Datum: 21. März 2018
Position: 37°29,3’N, 034°43,4’W
Etmal: 154 NM
Wetter: Wasser 17°C, Luft 18°C, Windstärke 4
von Nico

Der heutige Tag fing so langweilig und ereignislos an wie jeder andere Tag. Ich stehe an dem selben Platz – wie immer, kann mich nicht bewegen – wie immer und niemand beachtet mich – wie immer. Alle gehen einfach an mir vorbei, ohne mir auch nur ein bisschen Aufmerksamkeit zu schenken. Die Leute schauen mich nicht an und sie fassen mich nicht an. Man könnte meinen, ich bin nutzlos oder dass die Leute überhaupt nicht wissen, dass es mich gibt. So verging zunächst der Tag.
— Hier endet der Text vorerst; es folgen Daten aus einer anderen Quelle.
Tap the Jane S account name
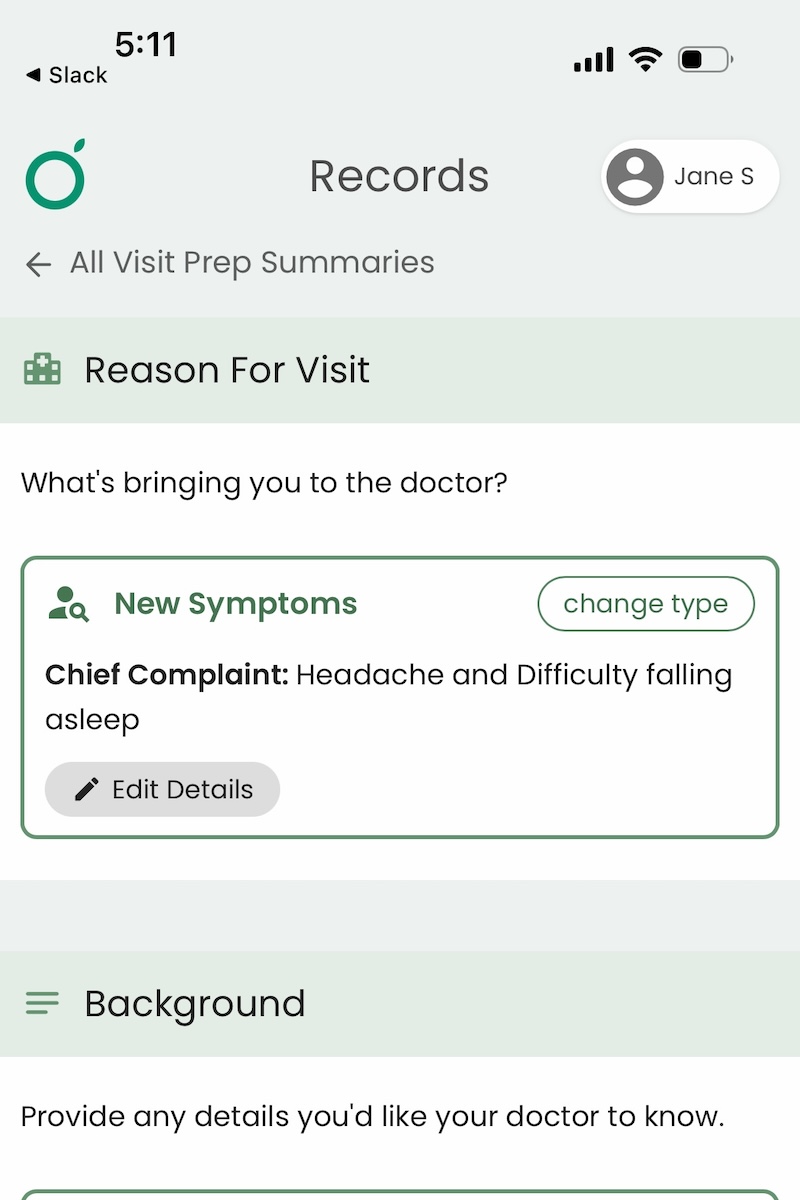Screen dimensions: 800x1200 click(713, 177)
Außer der Fahrwache ist eigentlich niemand an Deck, das Wetter ist hauptsächlich leicht regnerisch und kühl, nichts Besonderes ist draußen los. Ab und zu werde ich von der Gischt einiger Wellen nassgespritzt, regelmäßig höre ich gleich danach das Fluchen der Fahrwache, die es auch getroffen hat. Nach dem Mittagessen kommt die Sonne ein bisschen raus und ich kann mich wieder aufwärmen.
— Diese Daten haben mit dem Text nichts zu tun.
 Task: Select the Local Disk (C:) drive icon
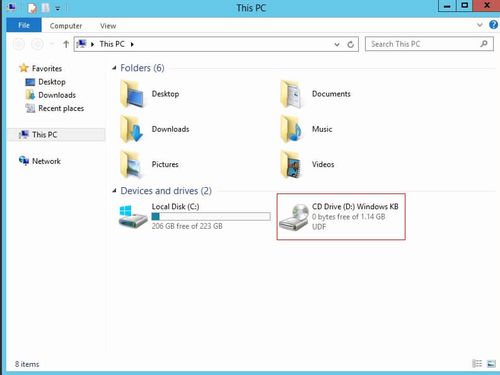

Es ist 15:00 Uhr. Das heißt, die spannendste Zeit des Tages ist für mich gekommen. Denn alle wissen, dass sie sich um 15:30 Uhr ein Stück Kuchen oder eine Tasse frischen Kaffee holen können. Also ist jetzt was los an Deck. Alle kommen aus ihren Kojen an Deck gekrochen und genießen ihr Stück Schokokuchen. Doch es gibt jeden Tag jemanden, der nichts davon abbekommt und das bin ich. Nachdem alle ihr wahrscheinlich sehr leckeres Stück aufgegessen haben und auch alle noch einmal sicher gegangen sind, dass es kein zweites Stück geben wird, sind wieder alle unter Deck. Also hab ich mich schon wieder darauf eingestellt, dass der Rest des Tages so langweilig verlaufen wird wie bisher.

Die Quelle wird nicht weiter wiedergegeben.